His company and its rival Etisalat -- both majority owned by the government -- are required to implement the new policy, which would limit access to the Blackberry Enterprise Server to companies with 20 accounts or more. That system provides the most secure communication on the handheld devices and is used by many international companies and government agencies.
Other users would need to rely on a less-secure system known as the BlackBerry Internet Service that experts say could be easier for authorities to monitor.
"I don't see any reason for frustration for customers," Sultan said. "You can still access your corporate email via BIS. ... I don't see what really is the issue."
The UAE's Telecommunications Regulatory Authority disclosed the change in policy earlier this month. Six months ago, it backed down from a threat to impose a more sweeping ban on the most popular BlackBerry services amid concerns about security.

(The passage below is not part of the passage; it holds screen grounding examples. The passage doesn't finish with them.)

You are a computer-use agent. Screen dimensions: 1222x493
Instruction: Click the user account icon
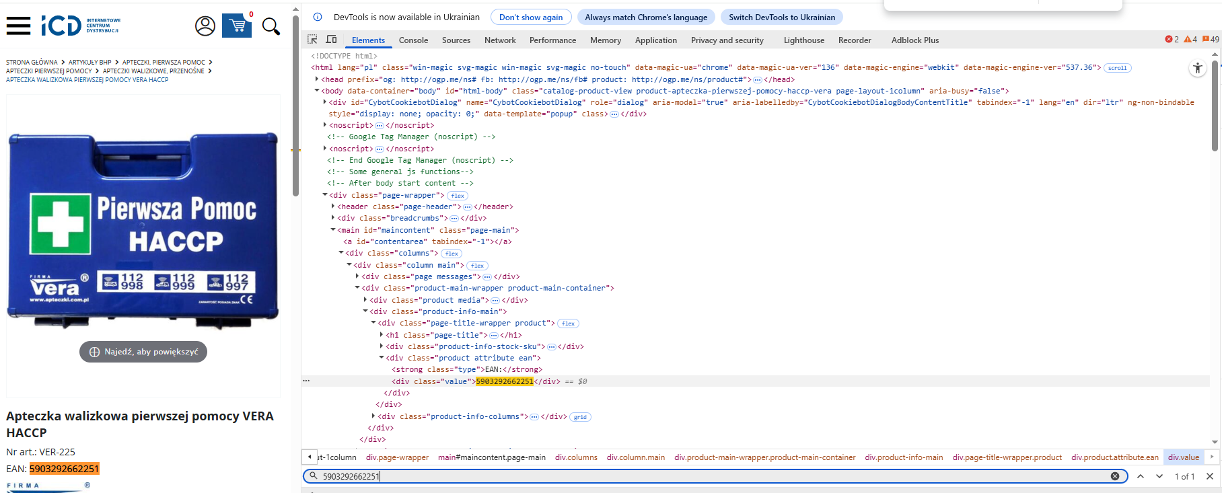click(205, 26)
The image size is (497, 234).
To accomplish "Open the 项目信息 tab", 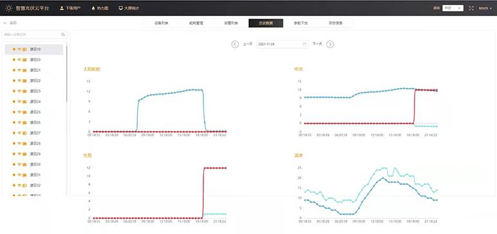I will coord(335,23).
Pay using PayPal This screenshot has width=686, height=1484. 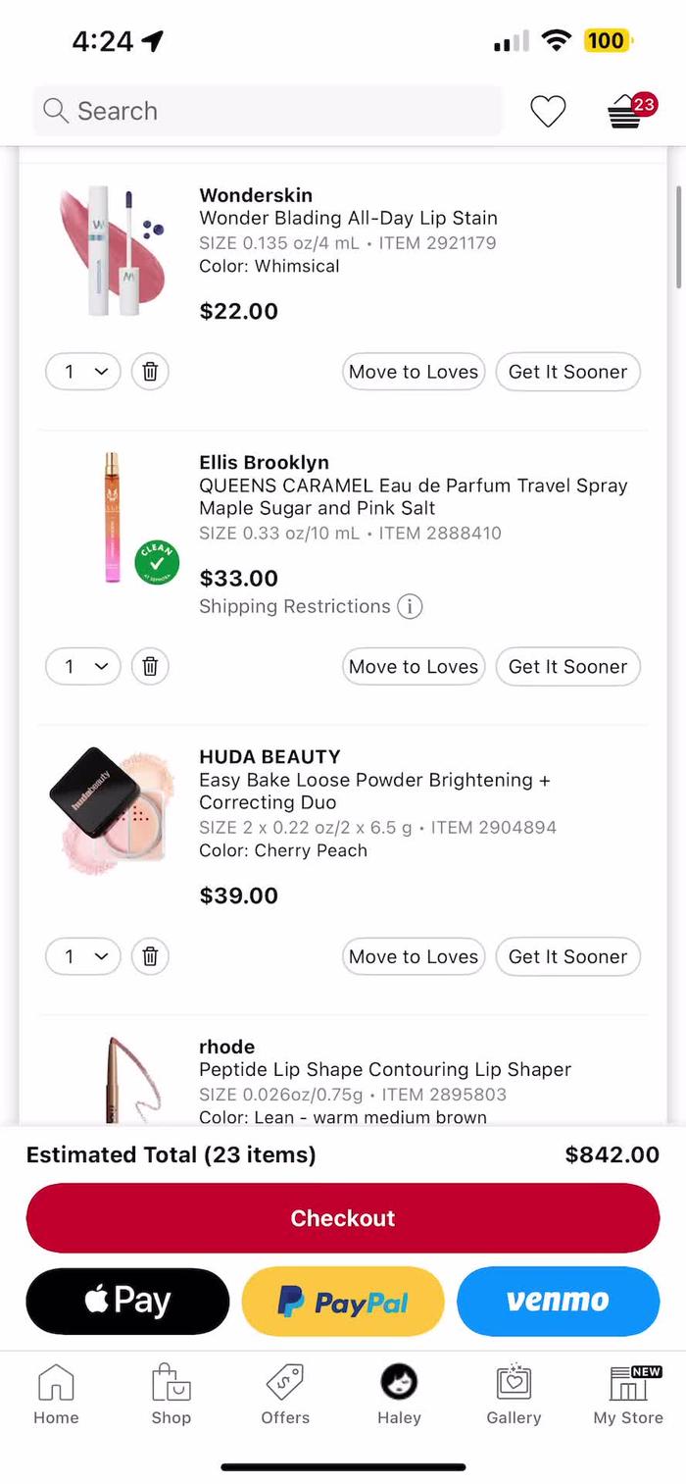343,1302
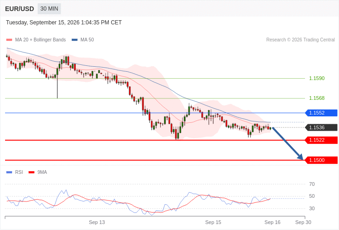The height and width of the screenshot is (230, 339).
Task: Click the Research Trading Central copyright text
Action: (x=300, y=40)
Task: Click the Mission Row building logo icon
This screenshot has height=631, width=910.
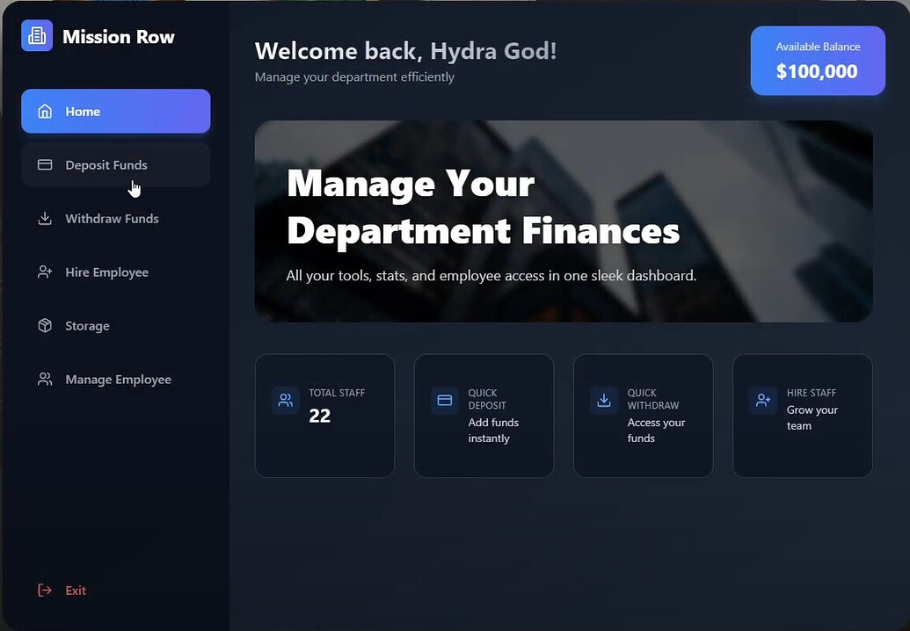Action: pos(35,37)
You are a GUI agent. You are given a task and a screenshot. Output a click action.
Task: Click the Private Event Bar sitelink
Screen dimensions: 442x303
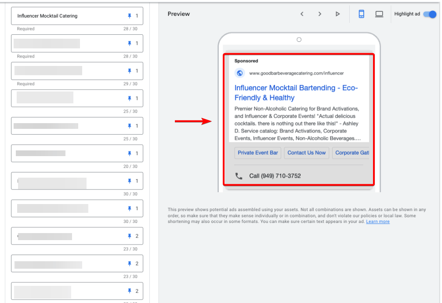point(258,153)
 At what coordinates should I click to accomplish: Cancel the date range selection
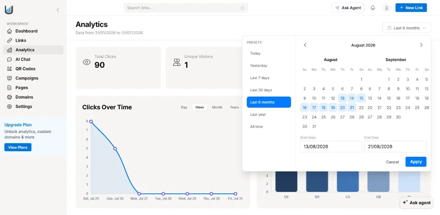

Shortly after details of the latest restrictions became public, the TRA issued a brief statement reassuring BlackBerry users that all services would continue for both individuals and business customers, prompting speculation it might roll back plans to limit the higher-security service.
It has not commented further on the matter since. It did not respond to a request for clarification Monday.
Sultan's comments suggest the restrictions are still moving ahead.
"The rule is still this rule," he said.
Research in Motion Ltd., the Canadian company that makes BlackBerrys, has said it is in contact with the regulator and understands that the rules could apply to other smartphone makers but aim to avoid affecting "legitimate enterprise customers."
The UAE's smartphone policies have been closely watched since last summer when it threatened to shut off BlackBerry data services partly because of security concerns. It backed off the plan in October.
Critics saw the effort as a way to more closely monitor political activism in the federation. Although the UAE has seen none of the widespread unrest roiling other parts of the Arab world, authorities have detained at least four activists calling for democratic reforms in recent weeks.
In 2009, Du's rival Etisalat was caught instructing unwitting BlackBerry customers to download spy software that could allow outsiders to peer inside. It misled users by describing the software as a required service upgrade.